### Provided information
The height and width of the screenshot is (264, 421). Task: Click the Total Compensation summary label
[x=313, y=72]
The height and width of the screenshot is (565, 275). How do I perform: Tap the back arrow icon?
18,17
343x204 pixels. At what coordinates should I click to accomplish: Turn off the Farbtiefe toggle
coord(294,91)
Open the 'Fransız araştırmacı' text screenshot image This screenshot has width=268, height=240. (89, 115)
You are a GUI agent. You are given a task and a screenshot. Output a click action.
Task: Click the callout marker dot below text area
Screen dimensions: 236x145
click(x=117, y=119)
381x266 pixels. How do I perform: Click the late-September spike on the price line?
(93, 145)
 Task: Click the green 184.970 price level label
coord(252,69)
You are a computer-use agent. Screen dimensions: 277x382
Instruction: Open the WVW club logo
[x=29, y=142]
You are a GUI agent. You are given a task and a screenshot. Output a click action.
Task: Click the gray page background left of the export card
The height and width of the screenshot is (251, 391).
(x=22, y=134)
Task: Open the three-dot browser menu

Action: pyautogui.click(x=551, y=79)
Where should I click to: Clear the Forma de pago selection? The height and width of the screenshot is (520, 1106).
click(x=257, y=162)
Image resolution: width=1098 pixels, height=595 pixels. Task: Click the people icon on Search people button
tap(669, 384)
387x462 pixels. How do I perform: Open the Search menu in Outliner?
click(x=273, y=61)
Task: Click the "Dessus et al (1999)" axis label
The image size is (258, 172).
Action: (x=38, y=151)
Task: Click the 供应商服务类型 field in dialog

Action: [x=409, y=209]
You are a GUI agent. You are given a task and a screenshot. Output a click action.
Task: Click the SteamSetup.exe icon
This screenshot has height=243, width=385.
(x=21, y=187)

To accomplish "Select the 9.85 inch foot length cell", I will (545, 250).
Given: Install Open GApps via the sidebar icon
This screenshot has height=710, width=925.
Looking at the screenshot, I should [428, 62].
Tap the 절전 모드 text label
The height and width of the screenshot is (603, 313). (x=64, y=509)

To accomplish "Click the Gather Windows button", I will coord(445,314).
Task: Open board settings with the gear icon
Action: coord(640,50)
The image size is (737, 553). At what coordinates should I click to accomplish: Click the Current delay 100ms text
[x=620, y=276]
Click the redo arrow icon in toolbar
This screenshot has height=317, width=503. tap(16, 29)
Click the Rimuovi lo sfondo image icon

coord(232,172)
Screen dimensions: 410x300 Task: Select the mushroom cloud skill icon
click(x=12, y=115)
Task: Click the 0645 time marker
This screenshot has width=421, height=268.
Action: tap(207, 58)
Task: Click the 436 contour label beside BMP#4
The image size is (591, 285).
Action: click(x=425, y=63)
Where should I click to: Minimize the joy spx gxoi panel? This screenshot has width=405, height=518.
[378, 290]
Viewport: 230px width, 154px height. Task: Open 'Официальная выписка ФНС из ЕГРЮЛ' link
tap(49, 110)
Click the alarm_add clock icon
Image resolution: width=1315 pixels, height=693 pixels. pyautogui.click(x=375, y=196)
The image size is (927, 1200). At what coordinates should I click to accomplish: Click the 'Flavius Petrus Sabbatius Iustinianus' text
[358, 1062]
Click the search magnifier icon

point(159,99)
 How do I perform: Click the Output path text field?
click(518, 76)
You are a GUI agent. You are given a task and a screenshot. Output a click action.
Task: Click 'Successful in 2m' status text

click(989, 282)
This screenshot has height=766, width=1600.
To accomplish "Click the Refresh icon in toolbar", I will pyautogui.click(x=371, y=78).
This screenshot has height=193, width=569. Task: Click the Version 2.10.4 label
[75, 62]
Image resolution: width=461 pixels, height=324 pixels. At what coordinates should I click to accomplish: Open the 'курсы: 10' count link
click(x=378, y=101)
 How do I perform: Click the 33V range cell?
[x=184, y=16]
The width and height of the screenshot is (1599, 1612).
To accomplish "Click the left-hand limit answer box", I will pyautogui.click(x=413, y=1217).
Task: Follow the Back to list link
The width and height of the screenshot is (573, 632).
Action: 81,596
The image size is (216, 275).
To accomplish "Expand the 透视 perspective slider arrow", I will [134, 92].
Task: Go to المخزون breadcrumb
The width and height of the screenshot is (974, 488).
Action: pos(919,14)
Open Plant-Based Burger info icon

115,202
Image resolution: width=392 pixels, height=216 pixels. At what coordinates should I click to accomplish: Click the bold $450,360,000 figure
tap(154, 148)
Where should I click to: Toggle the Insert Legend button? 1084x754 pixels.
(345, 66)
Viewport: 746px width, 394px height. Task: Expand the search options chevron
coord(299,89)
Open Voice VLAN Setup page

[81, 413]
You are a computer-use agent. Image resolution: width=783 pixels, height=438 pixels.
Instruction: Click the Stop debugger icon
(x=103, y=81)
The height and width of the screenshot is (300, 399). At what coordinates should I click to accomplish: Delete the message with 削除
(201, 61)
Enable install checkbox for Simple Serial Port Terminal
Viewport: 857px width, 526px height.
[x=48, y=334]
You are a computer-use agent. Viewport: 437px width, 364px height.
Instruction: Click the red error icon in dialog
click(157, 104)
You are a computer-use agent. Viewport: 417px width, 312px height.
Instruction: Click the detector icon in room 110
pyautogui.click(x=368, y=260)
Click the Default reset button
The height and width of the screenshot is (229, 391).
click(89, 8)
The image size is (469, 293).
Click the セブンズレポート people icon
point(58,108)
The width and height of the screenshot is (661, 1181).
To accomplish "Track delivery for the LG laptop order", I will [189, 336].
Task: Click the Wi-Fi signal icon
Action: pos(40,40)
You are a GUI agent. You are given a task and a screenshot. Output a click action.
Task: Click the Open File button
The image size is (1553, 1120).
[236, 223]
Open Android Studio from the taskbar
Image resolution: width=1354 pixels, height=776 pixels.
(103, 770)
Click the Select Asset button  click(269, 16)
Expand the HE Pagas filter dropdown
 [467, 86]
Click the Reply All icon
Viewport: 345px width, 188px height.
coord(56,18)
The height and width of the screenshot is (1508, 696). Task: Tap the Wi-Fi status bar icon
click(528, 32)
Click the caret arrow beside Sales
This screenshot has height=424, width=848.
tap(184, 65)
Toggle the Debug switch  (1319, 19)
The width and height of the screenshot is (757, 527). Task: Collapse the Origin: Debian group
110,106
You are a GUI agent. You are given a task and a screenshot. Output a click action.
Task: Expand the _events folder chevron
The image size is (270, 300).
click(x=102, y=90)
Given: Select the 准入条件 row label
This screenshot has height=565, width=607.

### Exercise details
Leave out every line before the one containing "The height and width of the screenshot is (300, 399).". Transcribe that line and all lines after it through the end of the data above, exactly.

### Written response
The height and width of the screenshot is (300, 399). At what coordinates should I click to accomplish: Delete the message with 削除
(201, 61)
Enable install checkbox for Simple Serial Port Terminal
Viewport: 857px width, 526px height.
[x=48, y=334]
You are a computer-use agent. Viewport: 437px width, 364px height.
Instruction: Click the red error icon in dialog
click(157, 104)
You are a computer-use agent. Viewport: 417px width, 312px height.
Instruction: Click the detector icon in room 110
pyautogui.click(x=368, y=260)
Click the Default reset button
The height and width of the screenshot is (229, 391).
click(89, 8)
The image size is (469, 293).
Click the セブンズレポート people icon
point(58,108)
The width and height of the screenshot is (661, 1181).
To accomplish "Track delivery for the LG laptop order", I will [189, 336].
Task: Click the Wi-Fi signal icon
Action: pos(40,40)
You are a GUI agent. You are given a task and a screenshot. Output a click action.
Task: Click the Open File button
The image size is (1553, 1120).
[236, 223]
Open Android Studio from the taskbar
Image resolution: width=1354 pixels, height=776 pixels.
(103, 770)
Click the Select Asset button  click(269, 16)
Expand the HE Pagas filter dropdown
 [467, 86]
Click the Reply All icon
Viewport: 345px width, 188px height.
coord(56,18)
The height and width of the screenshot is (1508, 696). Task: Tap the Wi-Fi status bar icon
click(528, 32)
Click the caret arrow beside Sales
This screenshot has height=424, width=848.
tap(184, 65)
Toggle the Debug switch  (1319, 19)
The width and height of the screenshot is (757, 527). Task: Collapse the Origin: Debian group
110,106
You are a GUI agent. You are given a task and a screenshot. Output a click action.
Task: Expand the _events folder chevron
The image size is (270, 300).
click(x=102, y=90)
Given: Select the 准入条件 row label
This screenshot has height=565, width=607.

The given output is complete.